Es tan lindo aprender otra lengua. Cada una representa una visión “igual pero distinta” de la realidad. Al “camanance” el Tío Sam le llama dimple y explica que es on the face: no cabe duda, pero…. no es lo mismo. El término hispano tiene no sé qué resonancia mayor. El inglés ofrece una extraordinaria riqueza léxica primero por su origen germánico, segundo por el injerto con un idioma romance. Solo que allí, el vocablo en cuestión no parece tan específico. El Webster´s aclara que se trata de “una pequeña y natural hendidura en la cara humana, especialmente al reír”, pero el adverbio permite utilizar la palabra para caracterizar, en sentido metafórico, hasta “una superficie con una ligera depresión”. Ahora bien, el adverbio dimply significa “lleno de hoyuelos”. ¡No, no, no! señores Shakespeare, Marlowe y asociados, no confundamos todo hoyito, cualquier cantidad además, con esas preciosas perlas naturales en la mejilla…

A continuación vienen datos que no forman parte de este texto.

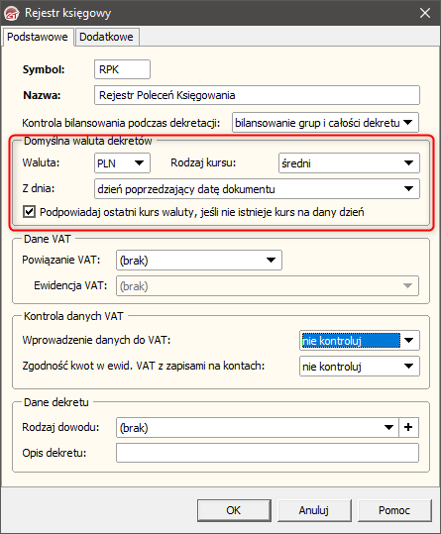Click the Anuluj button
441x534 pixels.
(314, 510)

En todas partes florecen mujeres y hombres con esos famosos camanances. Para esa cavidad, el alemán tiene Grübchen, el hoyuelo, que es también una pequeña tumba…. Detalles corrongos como pocos. En francés se refieren a ello como fossette, fosa donde se posa mi mariposa… Un lindo poema en lengua guaraní, de Félix Fernández, reza así:

Sonríe un poquito muchacha, dueña de mi amor,

Veré otra vez ese hoyuelo, cerca de tus labios,

Que el dedo de Dios hundió en tu mejilla,

Cuenco que se queda hirviendo, fuente de cariño.

¿Un idioma universal? Claro que sí, lo que pasa es que el idioma, es decir su usuario colectivo, a veces se ha fijado en ese detalle* ¿lo llamaré anatómico? y otras no: “si te vi, no me acuerdo”.  El mataburros de la Academia lo registra como término de origen nahua, con camac por boca, y nance por el fruto. Un glosario para Hombres de maíz, de Asturias señala que se trata de “hoyuelos que se les hacen a las mujeres a los lados de la boca al reír”. ¿Desde cuándo esa discriminación genérica?

Pero yo aprendí la palabrita mágica fuera de esta “cintura de América”, como la llama Neruda. Claro, cuando esa subtropical centroamericana se ríe, le salen unos camanances preciosos, como para darle envidia al amigo guatemalteco, con su sensual libro Los rastros de mi deseo. Esos hoyuelos en los meandros, digo, las mejillas de Melibea, no por casualidad deben figurar en el diccionario en la misma página que “camaleón” y “camarón*. ¡Pero ojo a este que se duerme!… ya se sabe, la pizpireta, se la llevó el otro.

No me venga entonces, amigo anglosajón, con el encanto de su dimple: sirve también para el hoyo de barba o huequito en la barbilla -hasta las mujeres lo tienen, como mi madre, por ejemplo-. Total que también los camanances son globales.